Now it’s time to hold the line and deliver. Members of the Congressional Progressive Caucus, progressive Senators, and hundreds of progressive organizations, unions, and advocates are fighting tirelessly to pass President Biden’s full Build Back Better Agenda.
Progressives support President Biden’s Build Back Better agenda for historic investments in jobs, care, climate, and citizenship. Progressives support the bipartisan infrastructure bill. They must be passed together.
The Progressive Caucus is working to deliver on President Biden’s plan to pass both the infrastructure bill and the reconciliation bill together on the two-track process put together by Speaker Pelosi and Majority Leader Schumer.
at some point, even rev. Niemoller saw the light. When, oh when will americans... if ever?

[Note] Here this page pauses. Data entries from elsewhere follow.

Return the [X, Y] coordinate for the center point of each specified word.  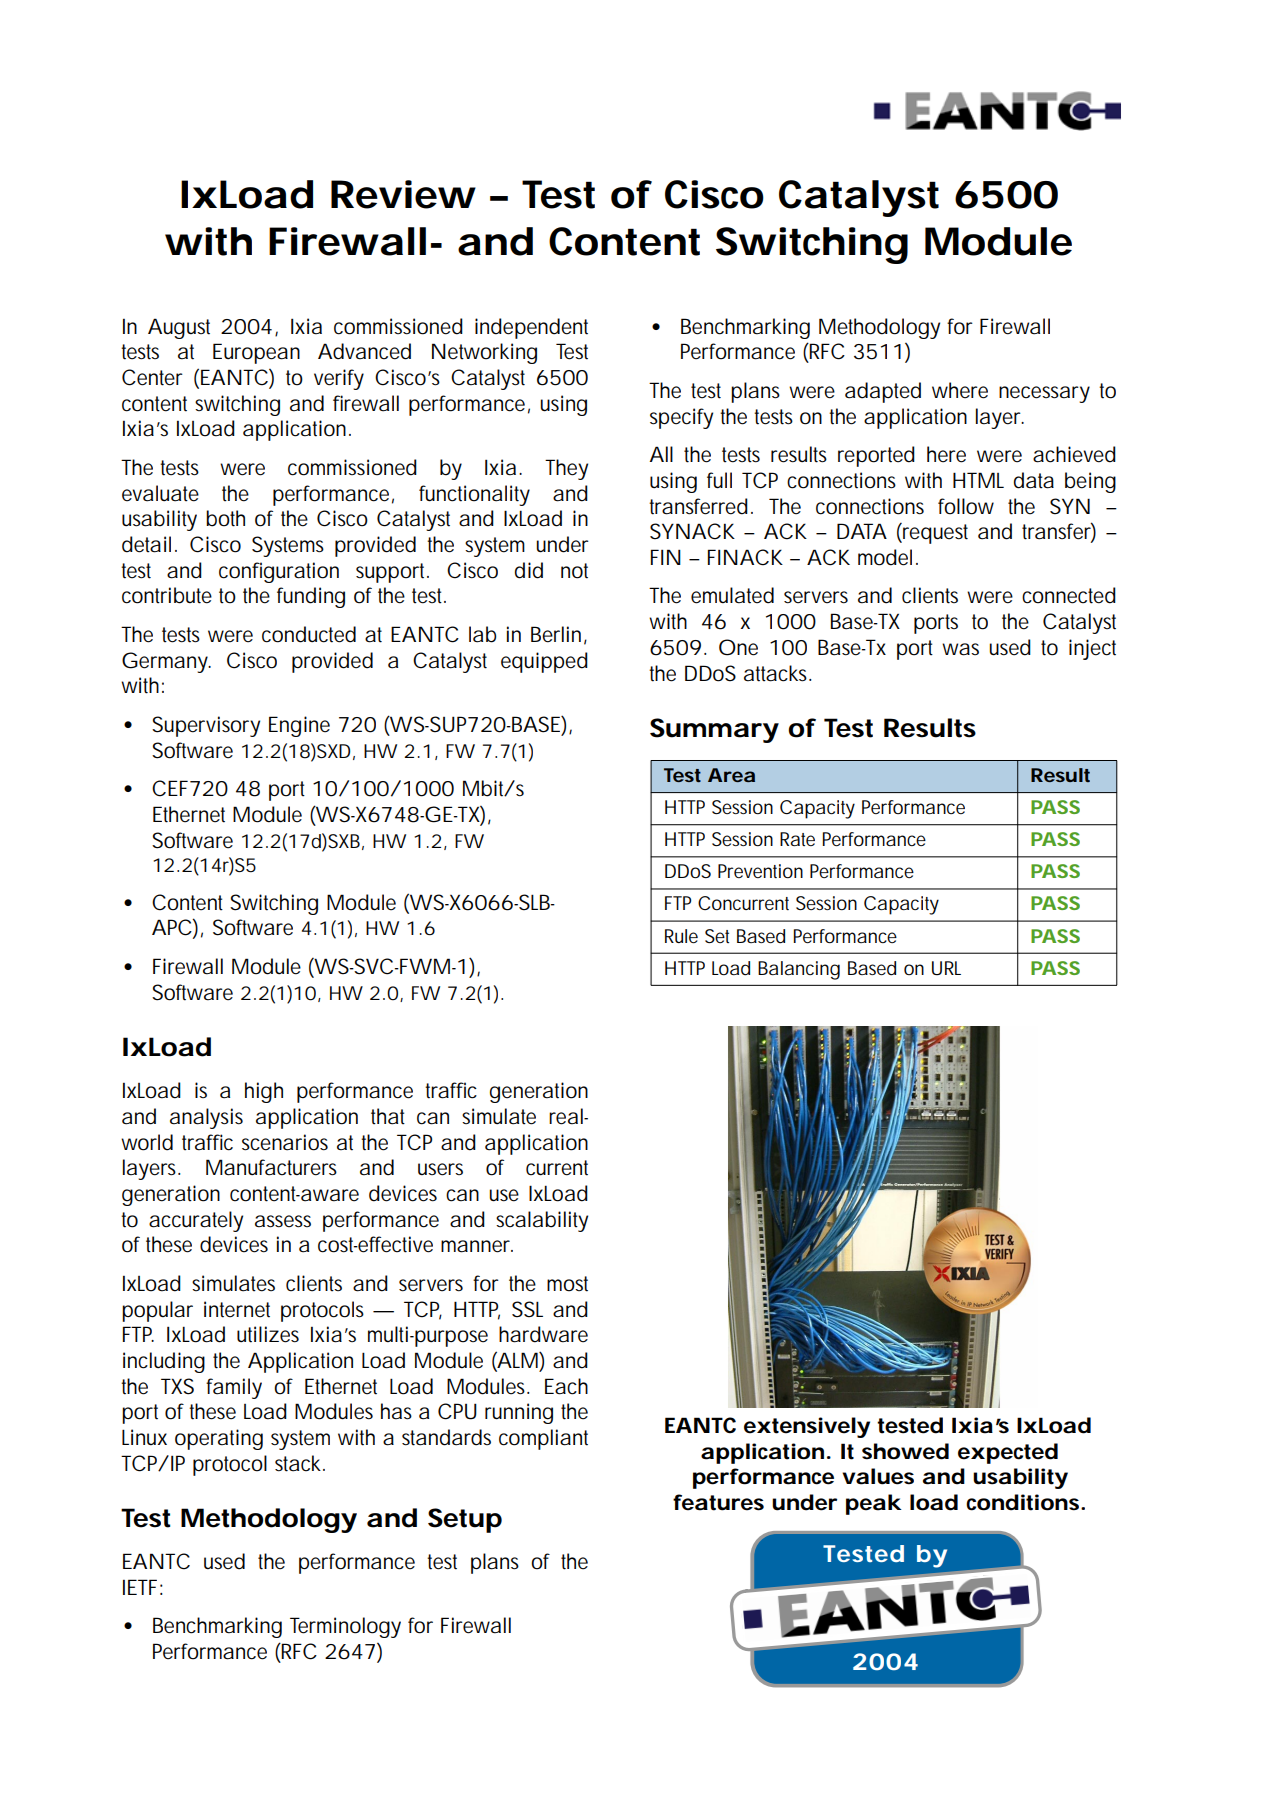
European [256, 353]
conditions [1024, 1502]
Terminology [345, 1627]
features [718, 1502]
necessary [1044, 394]
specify [681, 418]
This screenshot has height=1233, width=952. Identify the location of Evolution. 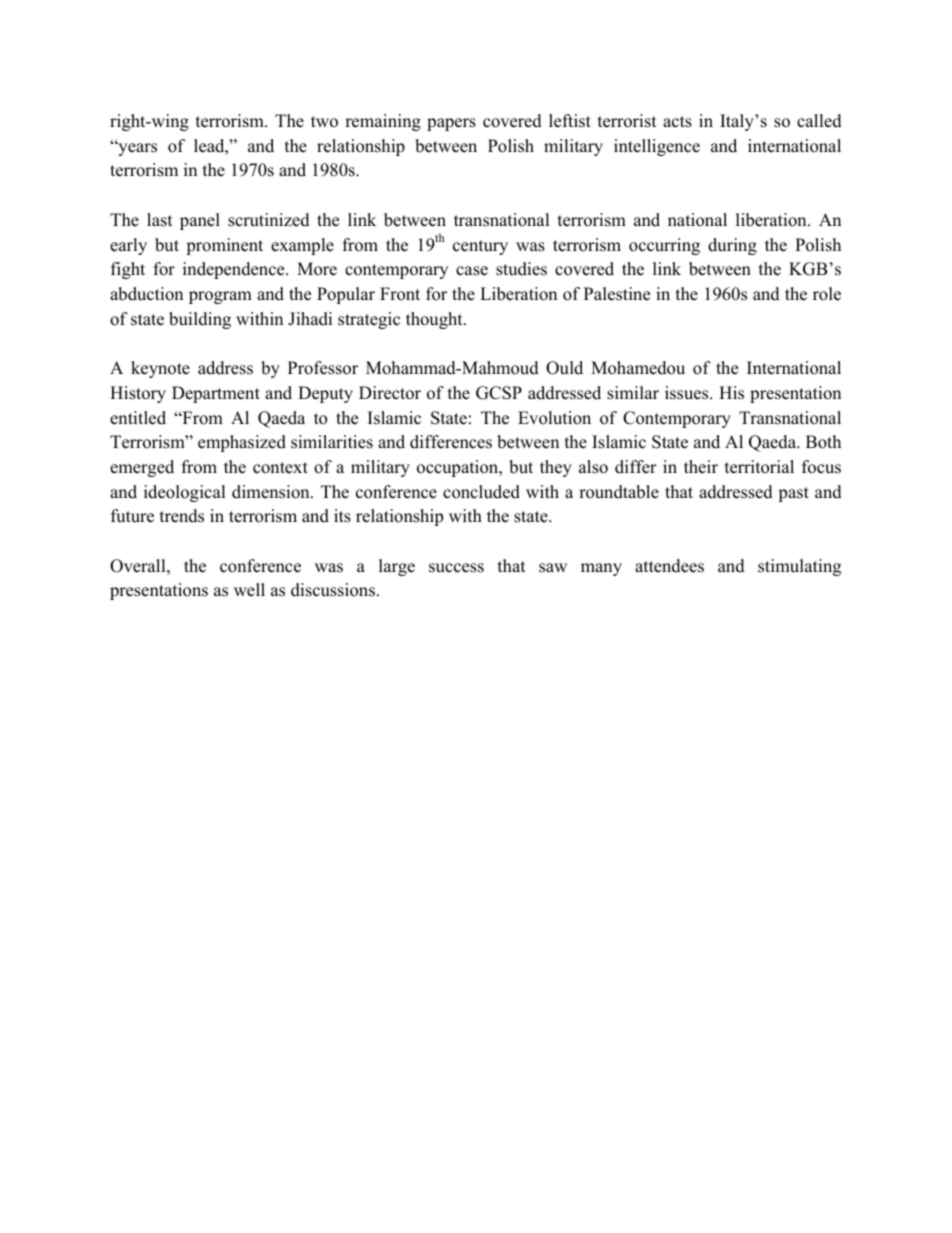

"The Build Back Better Act is not some fringe list of policy priorities-- it’s the President’s agenda just as much as it is ours."
The "act" is exactly that... an act. it's a list of policy priorities meant to impress colossally stupid people with some compassion for others... it is NOT anyone's agenda because it was never meant to pass... just to imPRESS the idiots and give the PRESS a lie to talk about as if it's truth... it is not.
given what you all know about the democrap party... and given all the numbers and proofs and anecdotal support that DWT supplies... how…
The longer Manchin & Sinema drag it out, the more big checks they coax out of the $$$$ donor class. Negotiating would be work. The only work they’re doing is making “just because“ excuses, and trolling for even more dollars (bribes).